Nicolas Le Riche, on le voit, a donc porté un soin extrême à la constitution de son programme – on n’en attendait pas moins de lui. Mais cela confirme qu’au-delà du danseur, il y a un véritable artiste qui tient à nous communiquer des visions bien précises. Ce qui implique une hauteur de vue que n’a pas forcément un interprète, aussi brillant soit-il.

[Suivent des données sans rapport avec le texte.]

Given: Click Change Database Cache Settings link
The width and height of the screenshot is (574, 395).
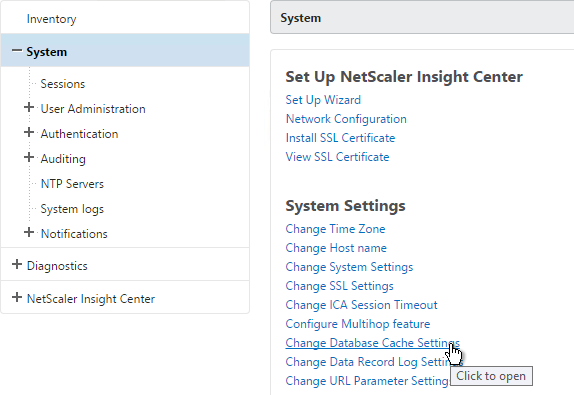Looking at the screenshot, I should (373, 343).
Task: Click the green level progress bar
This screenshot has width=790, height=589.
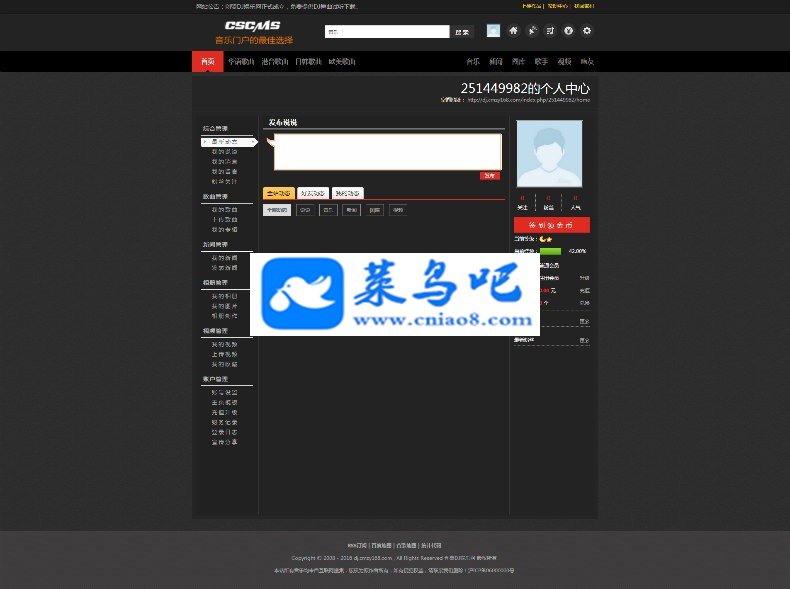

Pour finir, une mention au mystérieux Russel Maliphant, que je voyais danser pour la première fois. Un sacré personnage ! Très charismatique, il dégage une impression de maîtrise et de contrôle qui ferait presque penser qu’on est devant un maître en sport de combats. Une dimension spirituelle qui ne déteint absolument pas dans l’univers « le richien ». Son autre chorégraphie, qu’il danse seul dans le spectacle de Le Riche, Shift, est un exemple de travail sur l’harmonie, l’équilibre, le silence.